A word-for-word restatement of the listing is the only acceptable answer.

-- Given data follows --

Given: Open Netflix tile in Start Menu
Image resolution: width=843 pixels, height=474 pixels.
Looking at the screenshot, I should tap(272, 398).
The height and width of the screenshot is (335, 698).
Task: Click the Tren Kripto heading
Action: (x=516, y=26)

-- Given data concluded --

* Task response *
Given: Open Netflix tile in Start Menu
Image resolution: width=843 pixels, height=474 pixels.
Looking at the screenshot, I should tap(272, 398).
The height and width of the screenshot is (335, 698).
Task: Click the Tren Kripto heading
Action: (x=516, y=26)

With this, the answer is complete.